Il dissesto di alcune banche, piccole ma capaci di produrre gravi danni alle persone che in esse hanno avuto fiducia, sta per essere sovrastato dalla lotta politica contro il Governo e il ministro Maria Elena Boschi della quale le opposizioni chiedono le dimissioni con una mozione di sfiducia individuale.
La lettura della vicenda – per quanto riguarda la posizione del ministro Maria Elena Boschi – raramente segue linee di ragionevolezza, quanto meno nei talk show televisivi. Tanto che le posizioni si dividono tra garantisti e giustizialisti, sul tema se in questo caso le colpe dei padri possano ricadere sulla figlia.
Le colpe del signor Pier Luigi Boschi, padre del ministro, non sono state ancora compiutamente dimostrate.
Quel che si sa, è che agli inizi del 2015 gli amministratori della banca sono stati colpiti da sanzioni amministrative pecuniarie per violazione delle regole inerenti alla governance interna, ai controlli e alla trasparenza, compreso Pier Luigi Boschi per 144 mila euro. Dopo di che la banca in difficoltà è stata commissariata.
Ma non si tratta di questo. È evidente che le responsabilità sia amministrative che penali sono personali, e che Maria Elena Boschi non ha nessuna colpa di quanto eventualmente imputabile al padre (va detto che del comportamento di Pier Luigi Boschi come amministratore non sappiamo nulla, e che la sanzione della Banca d’Italia non ci dà informazioni sul suo contributo individuale, positivo o negativo).
Né vi è alcuna ragione di opportunità, etica o politica, che sconsigli il proseguimento della sua attività di ministro.

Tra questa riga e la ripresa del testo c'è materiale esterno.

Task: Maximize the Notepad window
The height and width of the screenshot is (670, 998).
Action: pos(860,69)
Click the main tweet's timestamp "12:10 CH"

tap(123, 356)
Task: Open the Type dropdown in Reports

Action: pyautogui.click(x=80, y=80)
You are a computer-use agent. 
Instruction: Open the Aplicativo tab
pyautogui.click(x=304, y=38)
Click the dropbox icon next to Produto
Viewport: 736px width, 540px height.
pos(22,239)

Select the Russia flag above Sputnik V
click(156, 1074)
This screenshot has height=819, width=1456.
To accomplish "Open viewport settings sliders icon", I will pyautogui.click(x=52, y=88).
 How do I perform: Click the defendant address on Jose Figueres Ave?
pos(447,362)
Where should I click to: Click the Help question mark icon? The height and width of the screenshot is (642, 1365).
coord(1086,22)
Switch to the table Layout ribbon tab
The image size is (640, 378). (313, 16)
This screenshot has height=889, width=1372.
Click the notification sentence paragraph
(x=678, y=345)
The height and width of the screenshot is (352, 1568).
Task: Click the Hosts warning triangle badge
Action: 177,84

Il punto è un altro. Il governo ha adottato provvedimenti nei confronti di quattro banche, una della quali è la Banca dell’Etruria, alla quale uno dei suoi ministri è interessato, sia come azionista, sia per i suoi rapporti familiari. In questi casi – di potenziale conflitto di interessi – scatta l’obbligo legale di astensione, che è un principio del nostro ordinamento, e l’obbligo etico di non influire in alcun modo sulle decisioni da assumere. Dalle notizie di stampa l’astensione sarebbe effettivamente avvenuta e nulla consente di pensare che vi siano state pressioni illecite sul governo.
Dunque la richiesta di dimissioni di Maria Elena Boschi da ministro non ha alcun fondamento, né di diritto, né di mera opportunità politica.
Ma la questione non finisce qui. Poiché il conflitto di interessi potenzialmente sussiste, la regola da rispettare in questi casi è quella dell’assoluta trasparenza: la dimostrazione che il trattamento fatto alla Banca dell’Etruria è lo stesso delle altre tre banche, che nessun regime di favore vi è stato. Se si guarda al decreto legge 183 il trattamento fatto alle quattro banche è uguale per tutte. Ma non mancano insinuazioni in senso contrario.
Per questa ragione non basta reagire sdegnati. Occorre mettere a disposizione tutte le informazioni necessarie a fugare ogni dubbio.
È invece demenziale accusare il governo (anche questo si è sentito nei talk show), di aver adottato il decreto legge 183, con il quale si provvede alla “sistemazione” per quanto possibile della crisi delle quattro banche, prima del 1 gennaio 2016. Da quella data scattano nuove regole che “puniscono” più pesantemente i clienti di quelle banche. Bene ha fatto il governo a provvedere prima.